## Assignment
Starting at the first line of the listing below, repeat each line up to and including the one containing "This screenshot has width=1456, height=823.". Leave out pictures.

━━━━━━━━━━━━━━━━━━━━━━━━━━━━━━

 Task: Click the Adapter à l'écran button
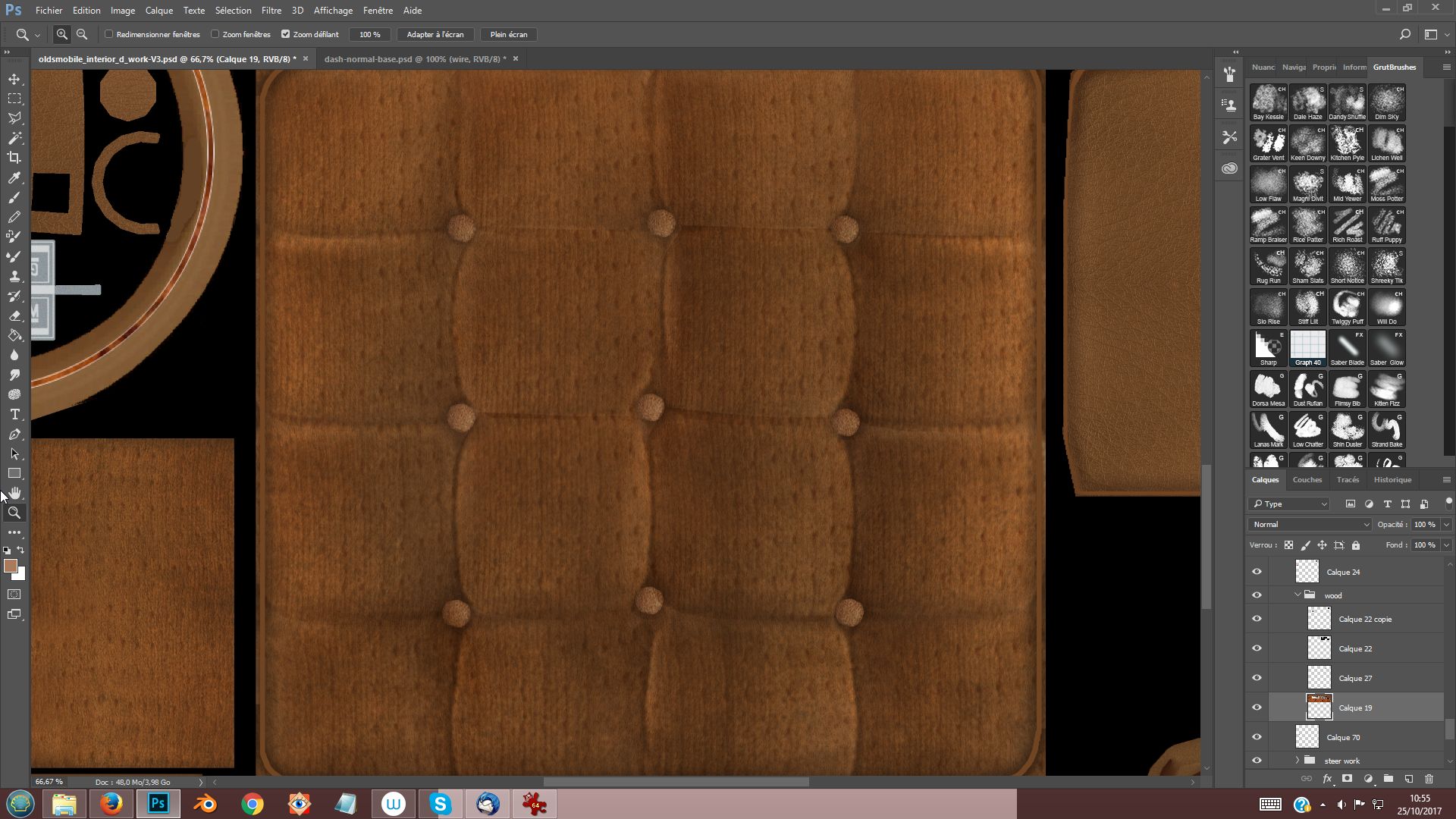coord(435,34)
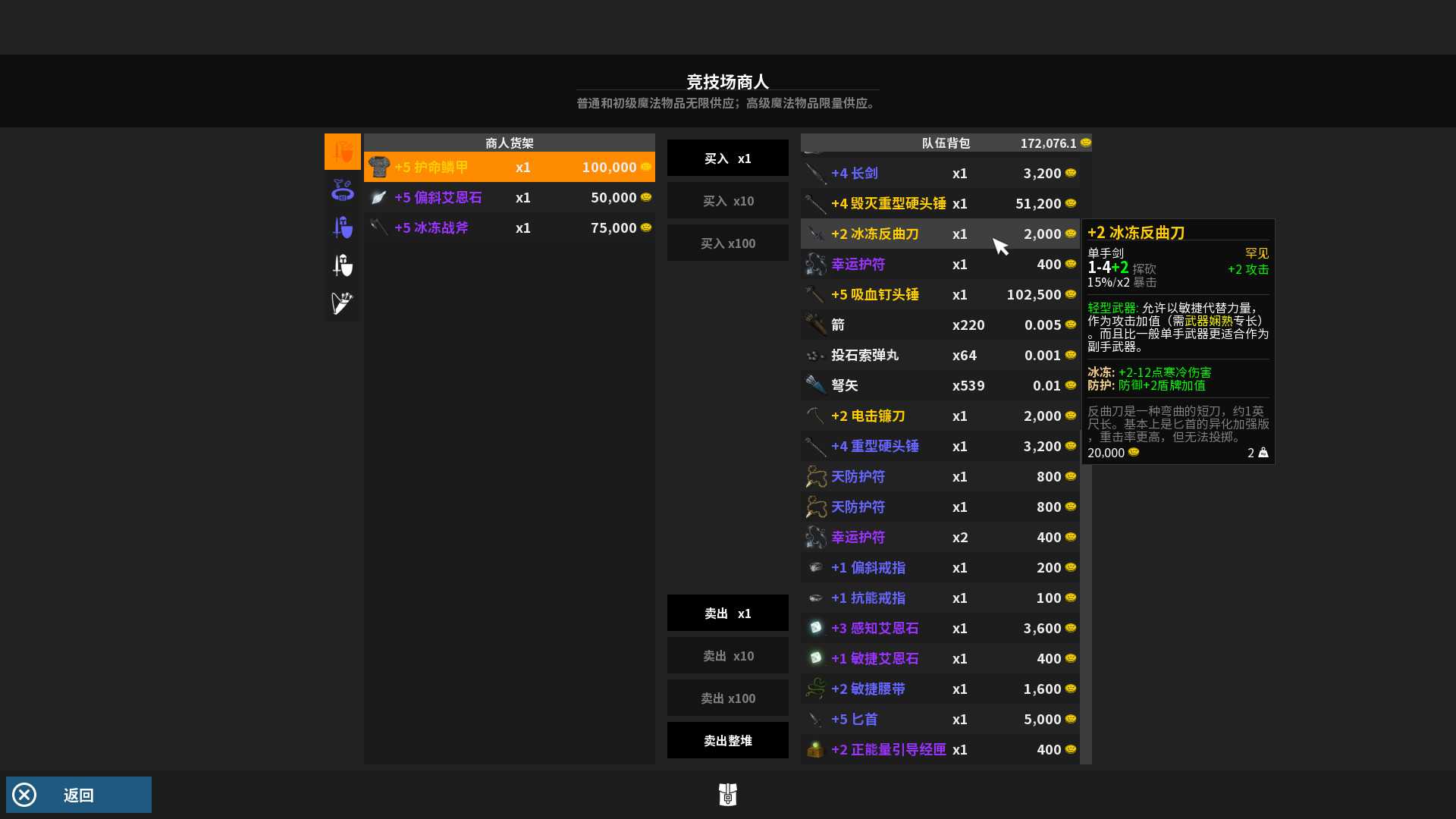This screenshot has height=819, width=1456.
Task: Open the bow and quiver ammunition category
Action: [x=343, y=303]
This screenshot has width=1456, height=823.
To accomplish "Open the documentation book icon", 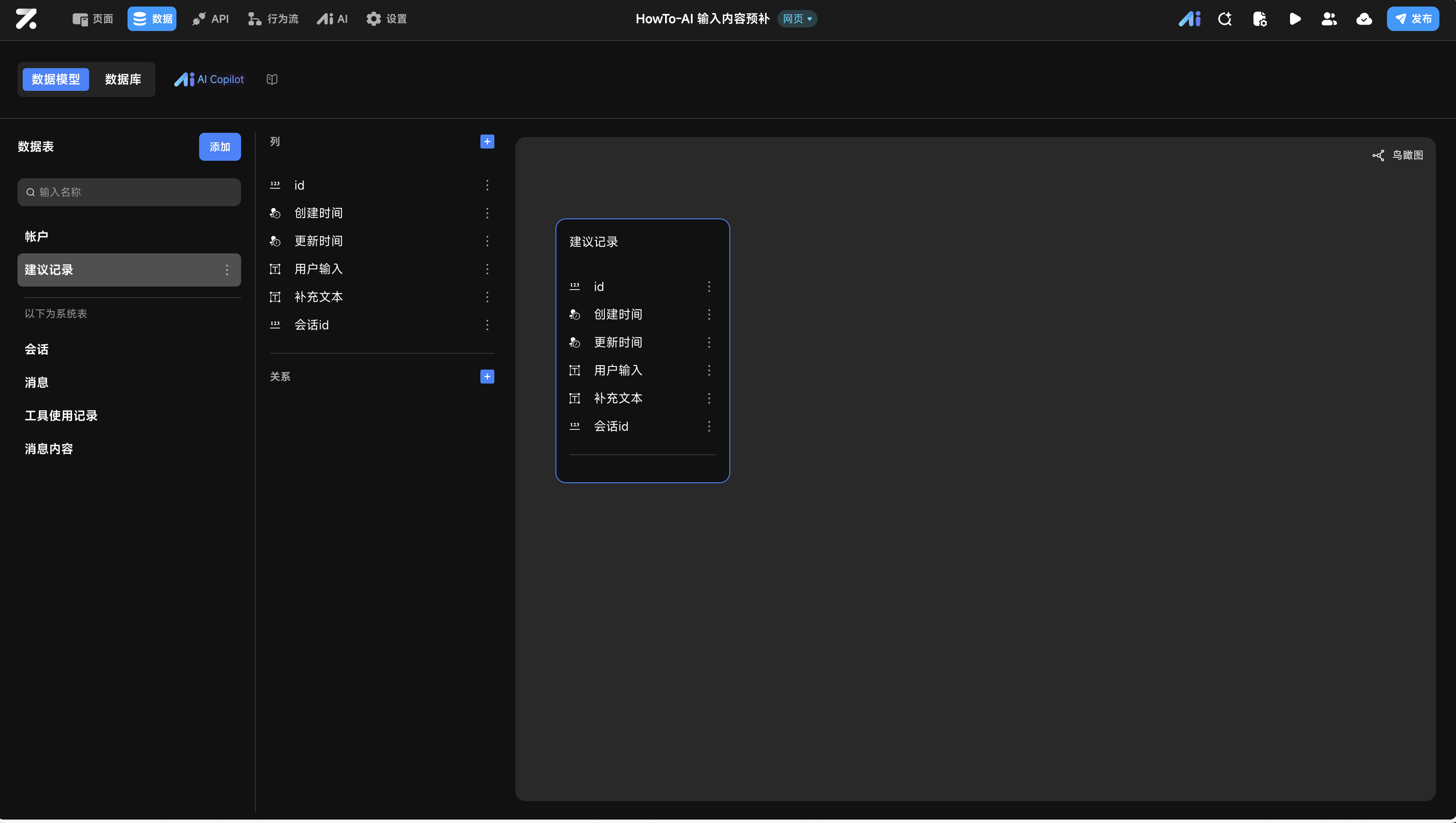I will tap(272, 79).
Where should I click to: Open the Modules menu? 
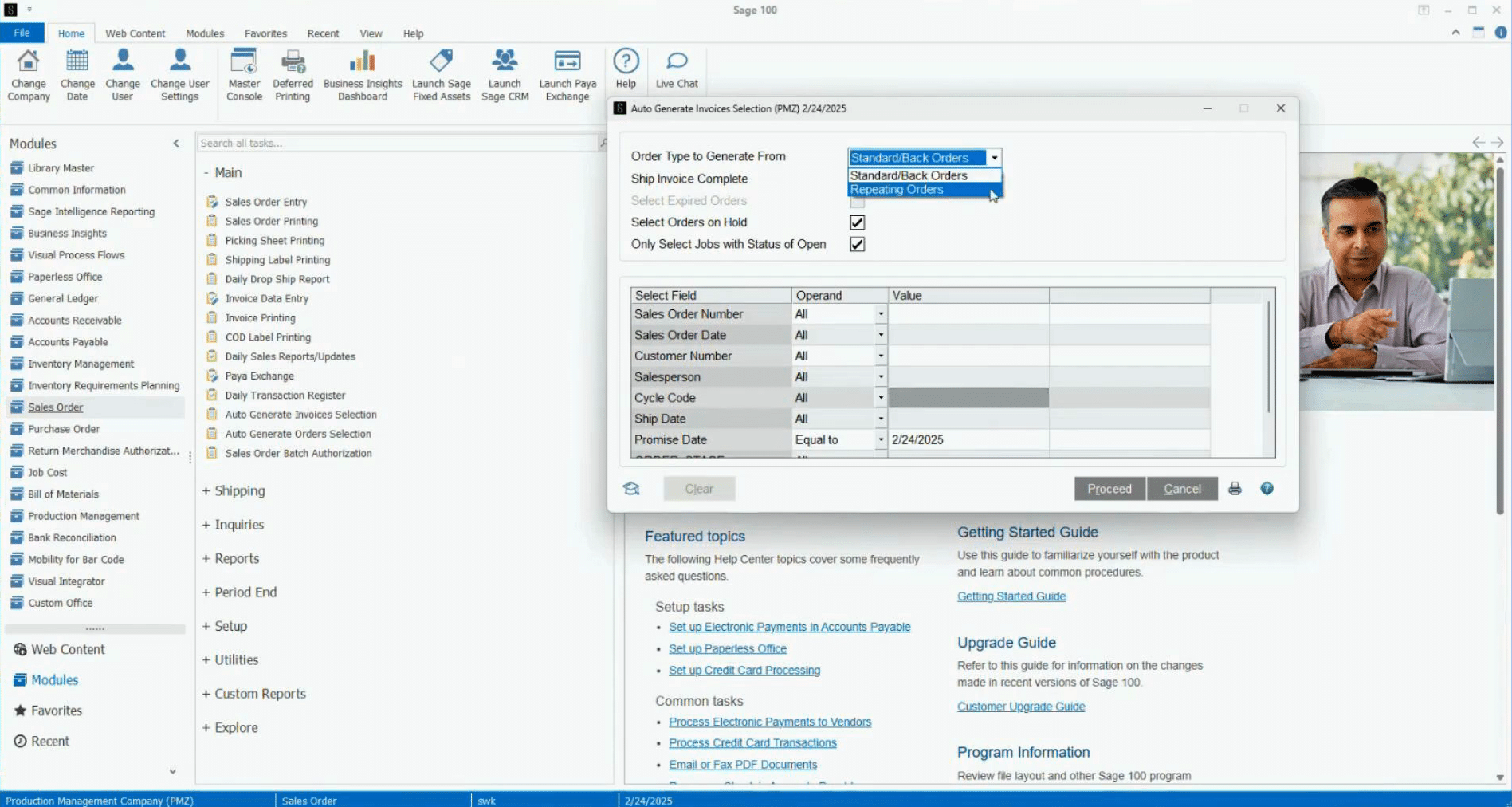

━━━━━━━━━━━━━━━━━━━━━━━━━━━━━━

## Written response
 Task: Click the Adapter à l'écran button
coord(435,34)
This screenshot has height=819, width=1456.
Task: Open the bow and quiver ammunition category
Action: [x=343, y=303]
This screenshot has width=1456, height=823.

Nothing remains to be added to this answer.